Their main issues seem to be that 4E has "too much fiddly poo poo", character sheets are too large, and they can't seem to shake the notion that game rules equals world rules (I remember musings along the lines of "if I can be an Arcane Wayfarer, then surely so can other people, maybe I can find one and learn a thing or two" and a very well thought out and utterly out of place statistics breakdown of how many magic items there probably were in the world extrapolated from the Enchant Magic Item ritual description). What else can I tell them?

My Lovely Horse
Aug 21, 2010

I'll have to ask them about the two hour demo, thing is we can only meet up once a month and I can only hope they're receptive to the idea of making one of those meetups the game system test.

And I do remember playing 3e with them. It was this really weird mix of fast-paced and often hilarious improvisation, getting bogged down by rules limitations and flat out searching every nook and cranny for specific material components so you could finally cast Good Spell X, as in "the book says I need onyx, I guess I'll be an onyx hunter". Thinking back on it though, the parts farthest removed from the rules were always the most fun. I really think they'd take to 13th Age.

My Lovely Horse
Aug 21, 2010

Alright, I think I got my group to at least give this a try. I don't know if that was the harder part, or if not loving this up is going to be. :ohdear:

I could use some pointers. I haven't familiarized myself with the rules all that thoroughly yet so this might actually all be in there, in which case, just tell me "page 237, you idiot" and I'll be on my way.

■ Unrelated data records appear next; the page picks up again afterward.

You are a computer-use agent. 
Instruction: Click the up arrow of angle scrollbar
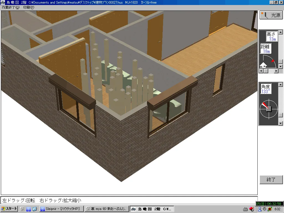[x=281, y=84]
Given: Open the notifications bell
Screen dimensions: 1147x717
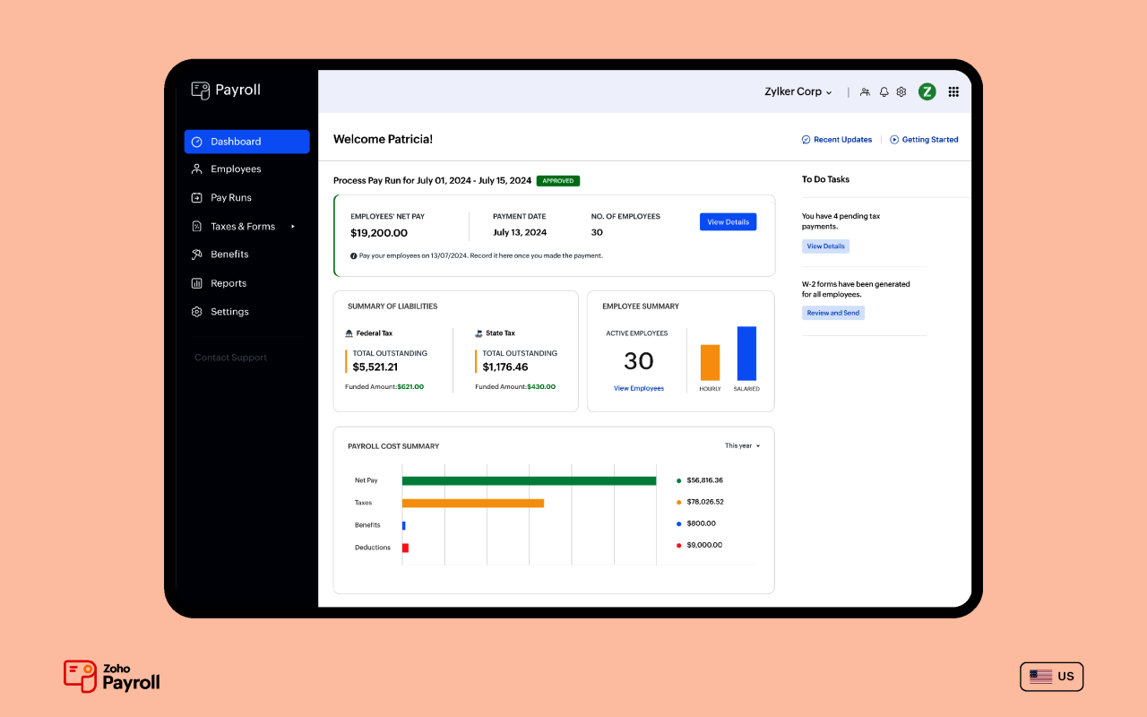Looking at the screenshot, I should point(884,91).
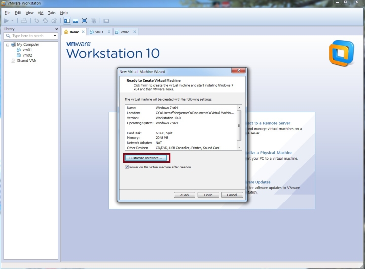Uncheck Power on this virtual machine after creation
This screenshot has height=269, width=365.
click(127, 167)
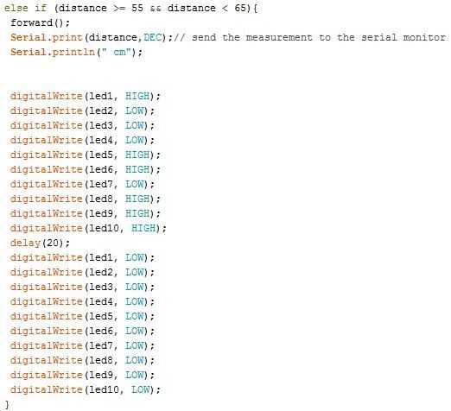Click the else if distance condition line

click(130, 8)
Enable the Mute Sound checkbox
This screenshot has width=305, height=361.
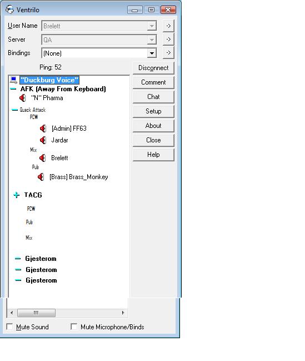tap(9, 327)
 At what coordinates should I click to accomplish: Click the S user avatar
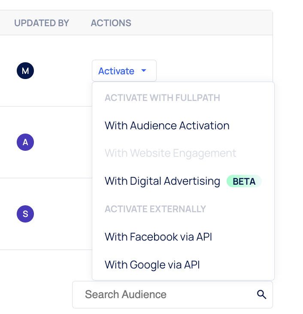click(x=25, y=213)
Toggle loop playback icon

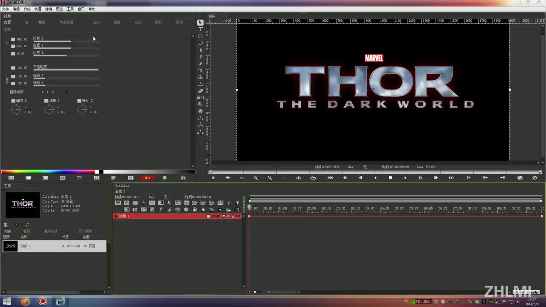(313, 178)
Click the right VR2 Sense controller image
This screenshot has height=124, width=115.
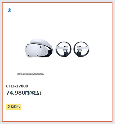81,49
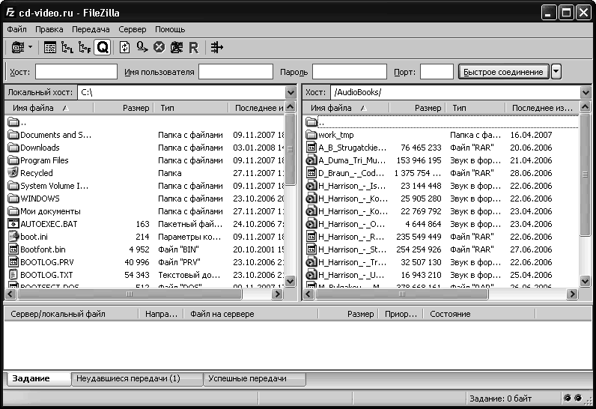Click the refresh file lists icon
This screenshot has width=596, height=409.
pyautogui.click(x=124, y=47)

Pointer 1: we're doing a pirate thing set very roughly in the Victorian age, with magic but also sophisticated difference engines and oil rigs (the difference engines and oil rigs may run on magic I haven't thought about it yet). If I know my players, if they get a ship, they will want cannons. What's a good way to let them have cannons and yet have combat still basically be six dudes vs. a few other dudes?

Pointer 2: there are six dudes, am I setting myself up for failure already with that group size?

Pointer 3: one dude wants to play a zombie-making necromancer and while he hasn't yet mentioned wanting to send them into battle en masse it's almost certainly going to come up, are there provisions for that sort of thing?

Really would like to make this work for my guys. The backgrounds/one unique thing ideas have already won two of them over and their backstories basically wrote themselves, a few others have yet to be convinced.

My Lovely Horse
Aug 21, 2010

Those sound very sensible. More to the point I'm more confident attempting either of those in 13th Age than I would be in our old system. 4E is great fun but I'd be making GBS threads myself attempting to houserule stuff like this out of fear I'd unknowingly screw something up three rule interactions removed, whereas in 13th Age I get more of a feeling of "a guy wants zombies, give him zombies, it'll be alright."

And plus, one zombie/level and treating them as mooks was actually my very first idea as well. I think I'm on to something here.

My Lovely Horse
Aug 21, 2010

Sure. I figure the icons can be other pirate captains, heads of state, heads of corporations, that sort of thing. The Dwarf King probably owns the majority of the oil business, for example - details and specifics aside, it's still unearthing treasure in the end.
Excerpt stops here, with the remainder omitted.